In our cohort, unclassifiable ILD accounted for 17.8% of cases, making this the second most common diagnosis after IPF. Most of these patients with unclassifiable ILD did not undergo a lung biopsy; thus, a specific diagnosis of ILD could not be confidently established based only on clinical data.

Unclassifiable ILD represents a heterogeneous collection of ILDs, including both IPF and non-IPF conditions. In this series, the majority of unclassifiable patients did not have radiologic features of UIP; 88.9% were inconsistent with a UIP pattern and in a possible UIP pattern was found in only 11.1%. In addition to the significantly lower age at diagnosis compared with IPF, these findings suggest that most of our cohort of patients with unclassifiable ILD had non-IPF conditions.

The baseline spirometry and gas exchange variables showed similar lung function impairment among unclassifiable ILD, IPF, and NSIP, typically with mild restriction and moderately reduced DLCO. Based on the CPI, which excludes functional impairment due to emphysema, patients with unclassified disease had less functional impairment ascribable to interstitial disease.

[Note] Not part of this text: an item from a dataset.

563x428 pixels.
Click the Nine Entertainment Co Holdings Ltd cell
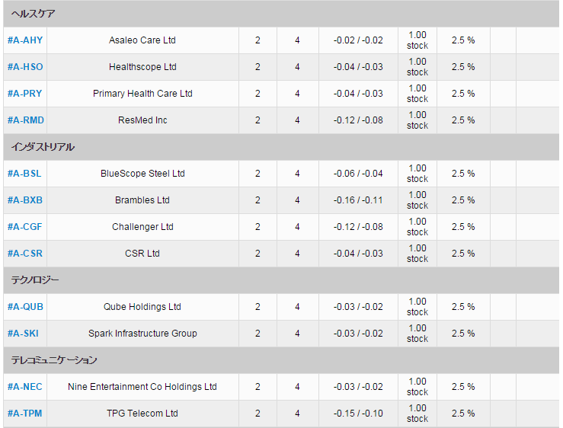coord(142,387)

Survival in our cohort was significantly different among the groups. Patients with unclassifiable ILD had lower mortality than those with IPF and higher mortality than those with NSIP. These results are consistent with the outcome of unclassifiable ILD reported in the literature as intermediate between that of IPF and non-IPF ILD.[9,16,19]

Several baseline clinical, physiological, and radiological features indicated that patients with unclassifiable disease were at high risk of death, similar to patients with IPF and NSIP. A higher age at diagnosis, lower baseline DLCO, and higher degree of fibrosis on HRCT were independent predictors of mortality. The ILD-GAP index and CPI provided a valuable prognostic assessment at disease presentation.

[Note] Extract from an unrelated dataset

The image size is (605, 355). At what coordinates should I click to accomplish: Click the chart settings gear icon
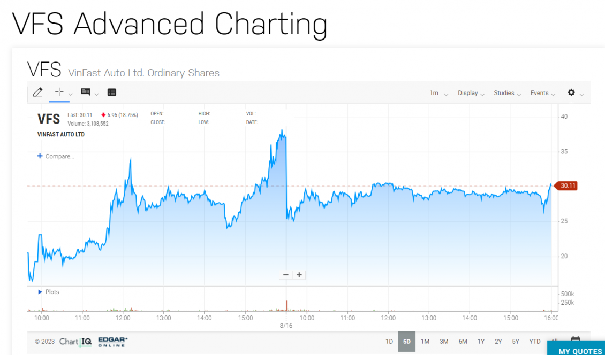click(571, 92)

Our study has several limitations. This was a retrospective single-center review that included a relatively small number of patients. Most patients with unclassifiable disease had not undergone a surgical lung biopsy. Thus, the accuracy of the multidisciplinary review could have been influenced by the absence of histological data and by the experience level of the multidisciplinary team.

The 2013 ATS/ERS guidelines proposed disease behavior classification as complementary to the IIP classification and a useful approach in unclassifiable cases. Classifying patients according to the clinical behavior of their disease (self-limited, stable, reversible, progressive, and irreversible) is useful in guiding monitoring strategies and selecting appropriate treatment approaches. Based on the association of the DLCO and HRCT fibrosis score with survival, these clinical and radiological variables as well as the clinical risk prediction models have shown utility in helping to anticipate the disease behavior.